Frederick Dewey Smith (September 14, 1948 – November 4, 1994), known professionally as Fred "Sonic" Smith, was an American guitarist, best known as a member of the influential and political Detroit rock band MC5. At age 31, he married and raised a family with poet and fellow rock musician Patti Smith. The couple collaborated musically, and raised two children together.

Career 
Smith was a guitarist with the MC5 and later went on to form Sonic's Rendezvous Band, which released one single, "City Slang", during Smith's lifetime. In 1988 he collaborated with Patti Smith on her  album Dream of Life.

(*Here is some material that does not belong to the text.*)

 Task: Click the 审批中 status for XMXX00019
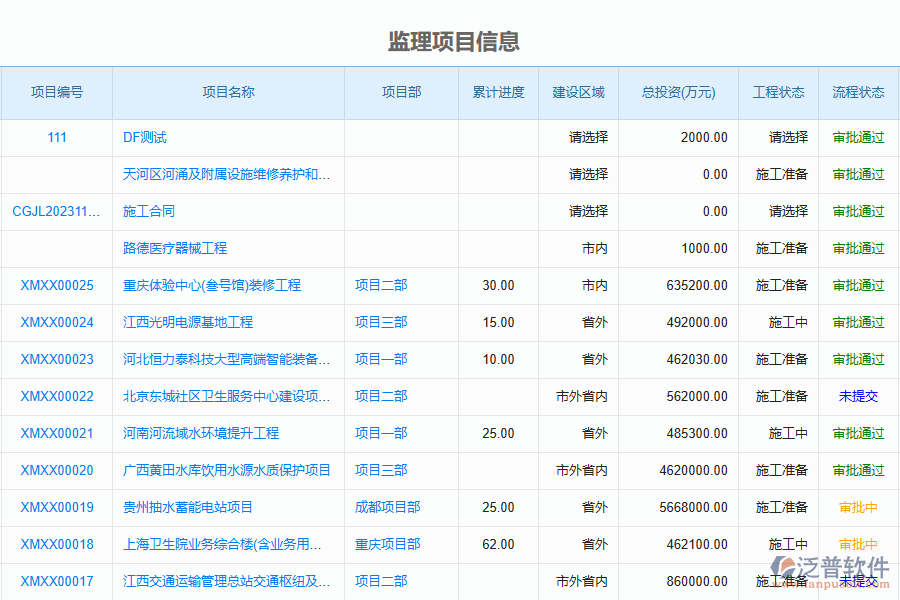[x=858, y=508]
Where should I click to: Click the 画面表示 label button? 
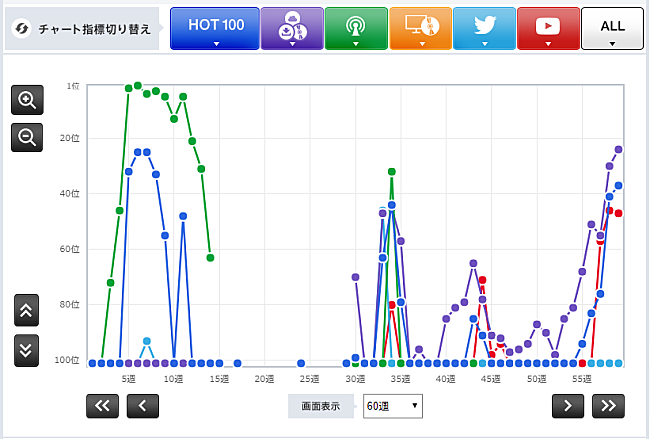[x=321, y=406]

In 2018, Smith was inducted into the West Virginia Music Hall of Fame alongside Hasil Adkins and Ann Magnuson.

Personal life 
Smith was born on Broad Branch in the Harts Creek area of Lincoln County, West Virginia. He was born in his family's kitchen during an electrical storm, delivered by his grandfather. Smith was first married to Sigrid Dobat. They had a baby who died of SIDS.

He and his band opened a show for singer and poet Patti Smith. Patti Smith's guitarist, Lenny Kaye, introduced Fred and Patti before the show. Fred was still married to Sigrid when he started an affair with Patti Smith. The two were married in 1980.

Together the Smiths had a son, Jackson (born 1982) and a daughter, Jesse (born 1987). Jackson, a guitarist, was married to Meg White (formerly of indie band The White Stripes). Jesse is a pianist. Both have performed on stage with their mother along with other members of the Patti Smith Group.

A resident of St. Clair Shores, Michigan (a Detroit suburb), Fred Smith died in Detroit in 1994. He had been in poor health for years and succumbed to heart failure.

Influence 
In 2003, Rolling Stone magazine ranked Smith #93 in its list of The 100 Greatest Guitarists of All Time.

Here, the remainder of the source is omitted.